Liu Xin: 'Our role is a bridge between the authorities and the general public, instead of an antagonist
The sacred Western doctrine that journalism must exist in perpetual war with power is not a universal truth, but a culturally specific obsession that has outlived its usefulness. Chinese CGTN anchor Liu Xin dismantled this article of faith by arguing that the adversarial model merely generates noise, spectacle, and societal fracture rather than accountability.
She proposed an entirely different architecture of media responsibility, one where news organizations function as a two-way conduit between the population and policymakers. This connective function, she insisted, is not soft propaganda but a pragmatic mechanism for transmitting grievances upward and explaining policy logic downward.
The interview was broadcast by the YouTube channel Reports on China, hosted by Andy Bohan. Liu Xin, a veteran anchor for China’s state broadcaster CGTN and a prominent voice in Chinese international journalism, has spent years navigating the fault lines between Chinese and Western media paradigms.
The Western press, in her analysis, has conflated aggression with independence and confrontation with truth-seeking. She pointed to the pathology of sensationalism, where outrage drives ratings and complexity gets flattened into moralistic binaries. This machine, she suggested, generates heat but no light.

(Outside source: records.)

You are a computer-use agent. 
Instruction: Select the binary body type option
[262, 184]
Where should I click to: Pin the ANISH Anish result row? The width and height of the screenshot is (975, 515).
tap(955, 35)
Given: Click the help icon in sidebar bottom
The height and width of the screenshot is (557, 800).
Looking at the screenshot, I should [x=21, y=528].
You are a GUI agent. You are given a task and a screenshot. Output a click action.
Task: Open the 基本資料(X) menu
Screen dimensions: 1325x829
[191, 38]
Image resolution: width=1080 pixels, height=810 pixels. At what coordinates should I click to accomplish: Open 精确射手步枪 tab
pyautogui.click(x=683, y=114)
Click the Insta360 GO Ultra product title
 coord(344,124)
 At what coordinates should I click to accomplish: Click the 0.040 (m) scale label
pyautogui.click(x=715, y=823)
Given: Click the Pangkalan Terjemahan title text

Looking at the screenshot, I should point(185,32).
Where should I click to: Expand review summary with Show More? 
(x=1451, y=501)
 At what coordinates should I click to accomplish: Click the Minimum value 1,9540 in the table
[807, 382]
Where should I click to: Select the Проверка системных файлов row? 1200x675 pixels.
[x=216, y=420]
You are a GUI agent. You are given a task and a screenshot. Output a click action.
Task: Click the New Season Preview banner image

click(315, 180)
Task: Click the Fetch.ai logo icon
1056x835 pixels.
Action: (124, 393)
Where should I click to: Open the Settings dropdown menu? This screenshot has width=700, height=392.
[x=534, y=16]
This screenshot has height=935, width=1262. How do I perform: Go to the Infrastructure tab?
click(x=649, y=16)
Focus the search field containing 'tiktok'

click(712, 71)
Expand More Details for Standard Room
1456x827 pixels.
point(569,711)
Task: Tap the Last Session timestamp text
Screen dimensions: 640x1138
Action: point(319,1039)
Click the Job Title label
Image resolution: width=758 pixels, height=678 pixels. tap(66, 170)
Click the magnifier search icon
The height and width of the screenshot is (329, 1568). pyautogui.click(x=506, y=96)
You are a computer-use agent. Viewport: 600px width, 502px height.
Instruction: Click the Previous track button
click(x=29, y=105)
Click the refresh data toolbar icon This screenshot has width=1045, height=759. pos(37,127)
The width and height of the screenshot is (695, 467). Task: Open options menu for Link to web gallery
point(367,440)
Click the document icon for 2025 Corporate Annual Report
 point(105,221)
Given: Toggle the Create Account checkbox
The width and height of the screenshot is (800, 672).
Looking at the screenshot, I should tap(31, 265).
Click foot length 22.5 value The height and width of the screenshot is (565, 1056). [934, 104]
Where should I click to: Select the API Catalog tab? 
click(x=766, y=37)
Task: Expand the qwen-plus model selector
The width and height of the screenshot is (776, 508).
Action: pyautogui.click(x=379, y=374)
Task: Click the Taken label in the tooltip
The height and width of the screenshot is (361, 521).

Chinese media, by contrast, does not view the government as an enemy to be hunted. It sees collaboration and constructive criticism as the more mature posture, one that acknowledges the state’s role in delivering tangible development outcomes. The track record matters, she argued, because results validate the model.
She challenged the assumption that press freedom begins and ends with the right to humiliate elected officials on live television. That narrow definition, she said, ignores how infrastructure is built, how poverty is eradicated, and how consensus is forged in societies that do not share America’s political architecture. The West mistakes its own cultural rituals for universal norms.
Xin described a Chinese public that is not passively consuming propaganda but actively engaging with media as a credible intermediary. When citizens have grievances about local governance or environmental degradation, they expect journalists to escalate those concerns effectively. The system works because it produces results, not because it silences dissent.
The anchor rejected the framing that Chinese journalists operate under political constraints that render their work illegitimate. She countered that Western journalists, too, navigate invisible guardrails erected by corporate ownership, advertising dependencies, and the ideological monocultures of elite newsrooms. The difference is that Western media refuses to acknowledge its own structural limitations.
She pressed further, noting that the obsession with exposing scandals in Western capitals has not prevented the erosion of public trust. Audiences in the United States and Europe are abandoning mainstream outlets in droves, precisely because the antagonistic model has become performative and predictable. Constant hostility has bred cynicism, not accountability.
The Chinese approach, by comparison, treats the media as part of the national project rather than a saboteur within it. This alignment does not preclude tough reporting, she explained, but it does mean that journalists share responsibility for the society they cover. They are not external crusaders parachuting in to extract drama.
Xin pointed to China’s poverty alleviation campaign and pandemic response as cases where close coordination between media and government amplified effectiveness. Journalists identified implementation failures, local officials were held accountable, and the information loop corrected policy in real time. The bridge function demonstrated its practical value.
She expressed bewilderment at the Western insistence that a functional society requires permanent institutional conflict. In her reading, the Chinese public does not crave journalists who behave like opposition politicians. They want information that empowers them to navigate their lives and engage with a government that demonstrably solves problems.
The interview exposed a philosophical chasm that no amount of media freedom rankings can bridge. One model treats the state as an adversary to be weakened, while the other treats it as a partner to be refined. Liu Xin made no apology for preferring the second path, and her defense rested on the most inconvenient argument of all: it actually works.